▶ **WHAT YOU HAVE TO DO**
Which lines in the entries below contain the string "width"? Copy out each of those lines in full.

▶ **RECORD EXCERPTS**
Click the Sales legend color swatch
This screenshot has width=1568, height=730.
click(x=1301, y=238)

==

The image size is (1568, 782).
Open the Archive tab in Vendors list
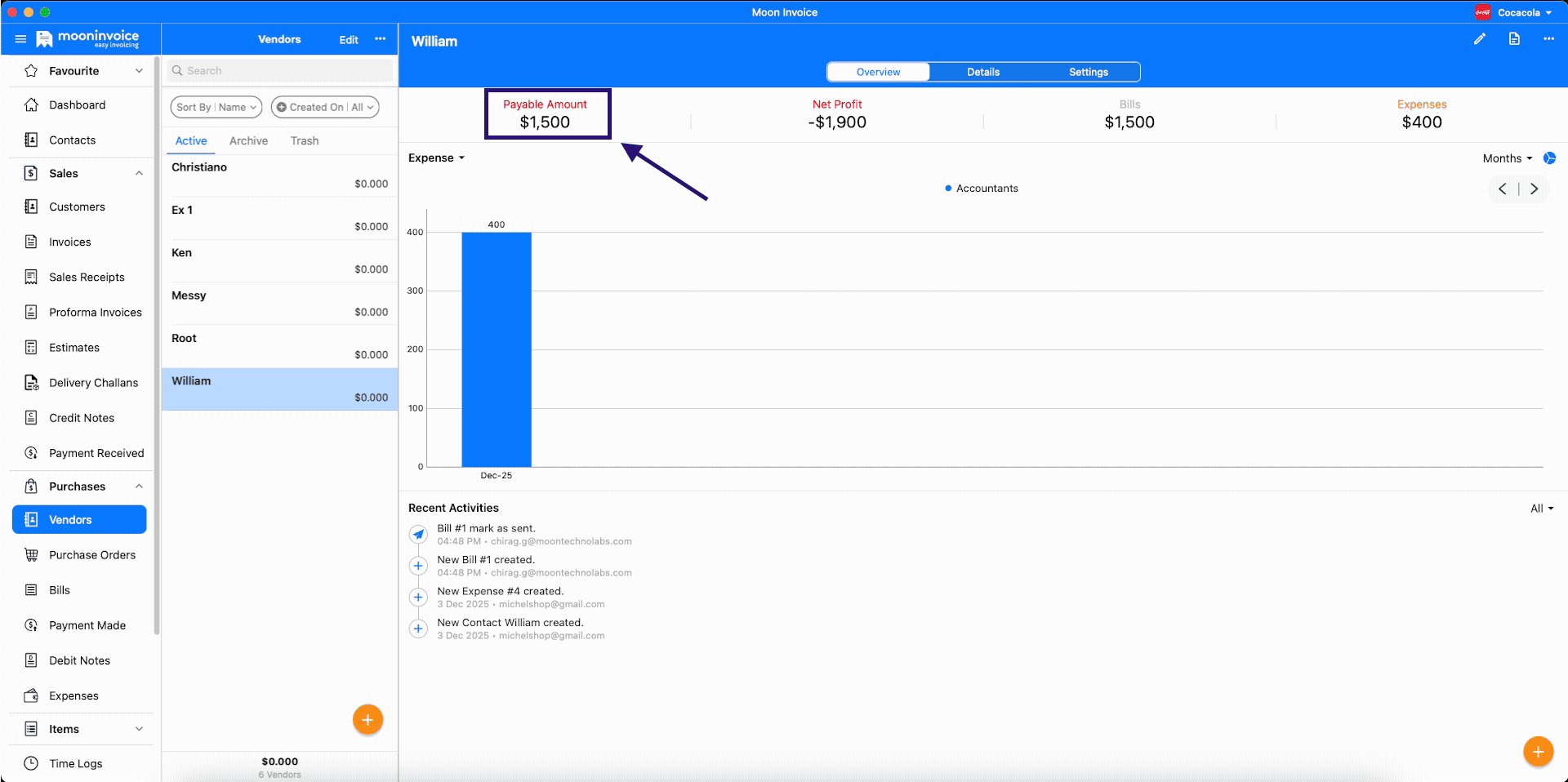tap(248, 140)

* * *

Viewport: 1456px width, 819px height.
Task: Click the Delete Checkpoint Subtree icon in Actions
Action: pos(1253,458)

▶ **COMPLETE ANSWER**
This screenshot has width=1568, height=730.
Viewport: 1456px width, 819px height.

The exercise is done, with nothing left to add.